Il Presidente della Repubblica Gustavo Noboa si e’ scagliato contro ong
e gruppi ecologisti che si oppongono alla costruzione di un faraónico
oleodotto di 500 kilometri che attraversera’ l’Ecuador, dalla foresta amazónica fino alla costa del Pacifico, lungo un percorso di grande valore
ecológico:”Non lascero’ che fottano il paese, l’oleodotto si fara”
ha detto Noboa che ha dato dell’ipocrita a chi “adesso si chiama verde
e prima si identificava con l’estrema sinistra”.
Accion Ecológica, un’organizzazione ecologista radicale, sta
organizando l’opposizione insieme alla ong italiana Cric- Centro Regionale
d’intervento per la cooperazione (per approfondimenti www.carta.org, e-mail del
CRIC a Quito:  amazonia@uio.satnet.net ). La maggior parte del greggio (il
bilancio statale dipende per il 46% dalle esportazioni di petrolio)
trasportato proverra’ dal Parco Nazionale Yasuni, ovvero l’ultimo blocco
petrolífero che ancora non e’ stato concesso all’industria petrolífera e
che quindi rappresenta l’ultimo angolo vergine del Parco Nazionale
piu’ importante dell’Ecuador continentale e che al tempo stesso e’ il
territorio del popolo indigeno Huaorani; inoltre il nuovo oleodotto ampliera’

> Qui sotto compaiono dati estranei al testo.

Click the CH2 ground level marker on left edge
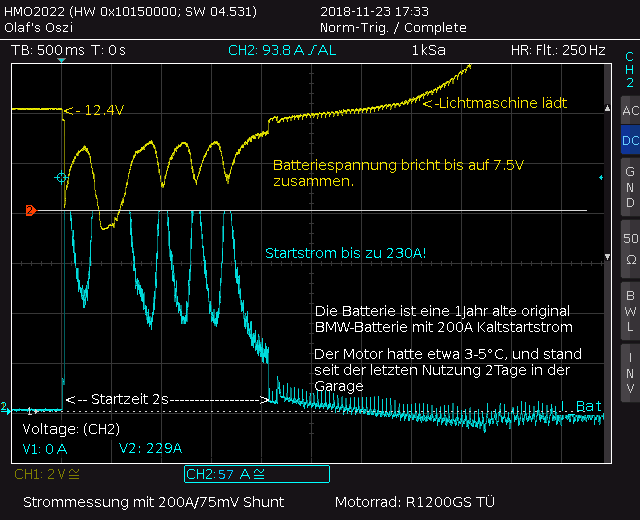This screenshot has width=640, height=520. [5, 407]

la frontiera petrolífera ai boschi amazzonici del sud ecuatoriano-finora
lasciato quasi intatto- nei territori indegeni Quichua, Shuar y Achuar. L’impresa OCP ha la concessione come consorzio, di cui fa parte anche
l’italiana AGIP-Eni.

Mercoledi 30 maggio Amnesty Internacional ha diffuso il suo rapporto
annuale, sottolineando violazióni dei diritti umani anche in Ecuador: torture
e maltrattamenti per opera delle forze di sicurezza, in particolare nel
carcere di Guayaquil e anche detenzioni arbitrarie di dirigenti sindacali e
leader dell’opposizione durante il “leviantamente popular” del 21
gennaio 2000 che ha detronizzato l’ex presidente Jamil Mahuad. La prossima
settimana dovrei passare per Quito ad incontrare anche i rappresentanti di ong
e gruppi che lavorano per i diritti umani, per farvi sentire la loro
diretta opinione nella prossima lettera-news.

Il primo giugno 2001 abbiamo festeggiato anche a Ibarra la GIORNATA
INTERNAZIONALE del NIÑO, con una marcia cittadina boicottata dalle autorita’

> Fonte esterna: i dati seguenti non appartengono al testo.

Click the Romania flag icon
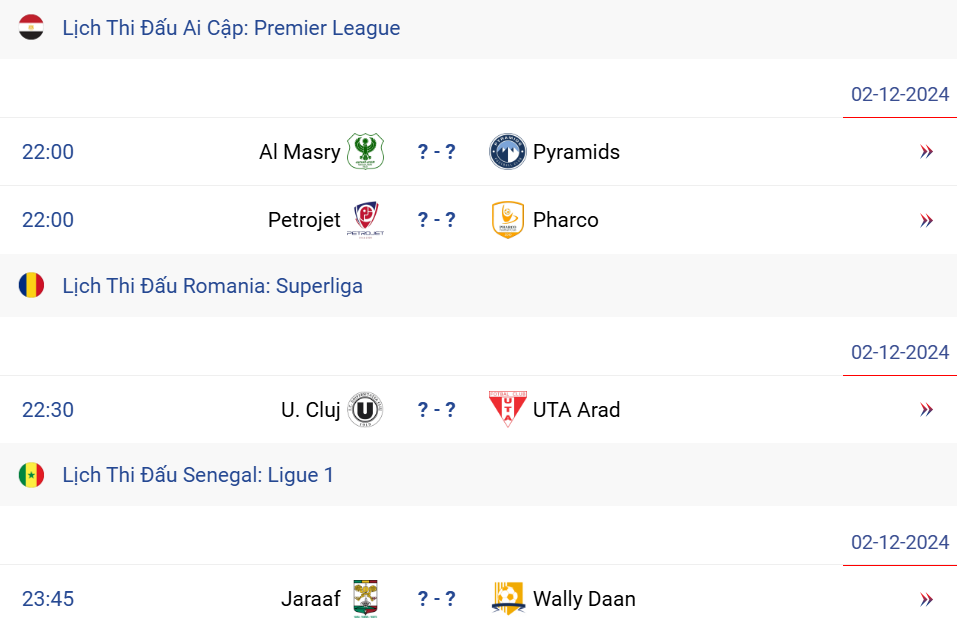 click(31, 286)
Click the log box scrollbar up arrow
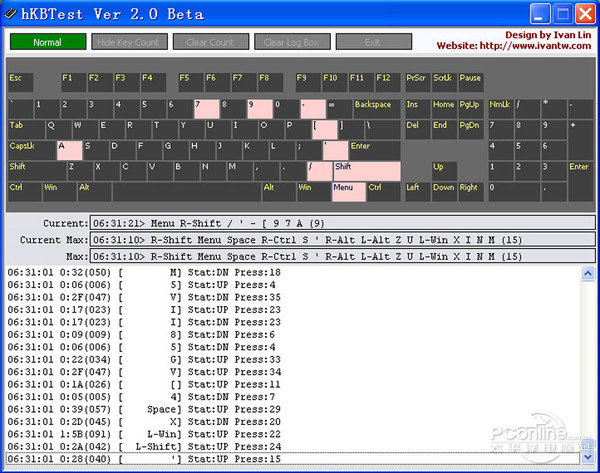600x473 pixels. click(x=587, y=273)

municipali, a causa della mala organizzazione dell’Infaa (presieduta
dalla first-lady del presidente Noboa) che era interessata a inaugurare solo un
parco per porre in evidenza il proprio patrocinio.
Doña Esperanca è una mamma indígena di 28 anni che si ocupa di una
delle sei case-famiglia che formano la comunita’ “Cristo de la calle”.

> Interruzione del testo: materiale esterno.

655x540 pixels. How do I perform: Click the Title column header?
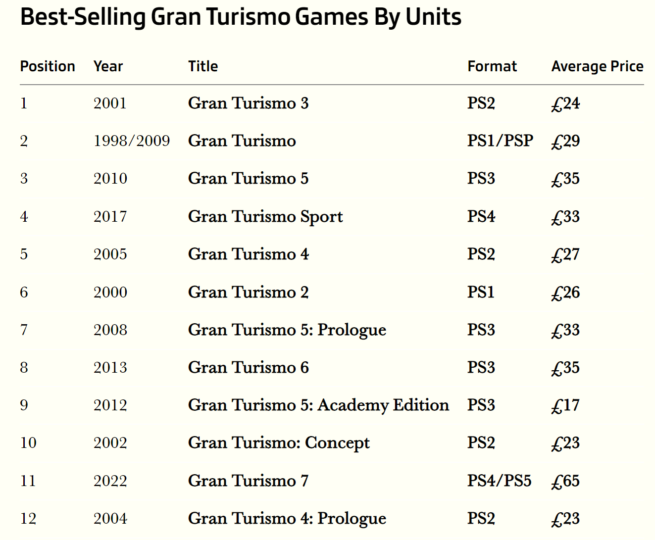click(203, 66)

Fin dall’eta’ di 8 anni lavora come domestica a servizio dei ricchi.
Ai poveri genitori campesinos viene chiesto di “regalarla”=venderla e
allora la mandano a Quito, dove cresce sola. Vent’anni dopo la realta
dell’infanzia non e’ migliorata sostanzialmente, cosippure la giovane
democracia (22 anni dalla fine della dittatura) non ha superato la fase
adolescenziale. Il Ministro del Bienestar Social Raul Patino ha difuso
l’allarmante dato del 78% de los ninos dell’Ecuador sono poveri.
In questa giornata di celebrazione del dia internacional del NIÑO,
l’incremento del lavoro minorile, le denunce di traffico di bambini verso
l’estero e il nuovo Codice de la infancia e adolescenza, sono al centro del
dibattito. Ad Ibarra manifestiamo per esigere che vengano rispettati tutti i
diritti e in particolare il diritto a vivere in famiglia con amore e
rispetto, il diritto ad una educazione gratuita, di qualita’ e senza
discriminación e il diritto a vivere in un ambiente vivibile ed eco-sostenibile.
Oltre a questo momento pubblico come comunita’ “Cristo de la calle”
abbiamo organizzato sabato una gran festa al parque “Yucocha” con giochi
di grupo; scontato riferire che la mia squadra “Las Estrellas” e’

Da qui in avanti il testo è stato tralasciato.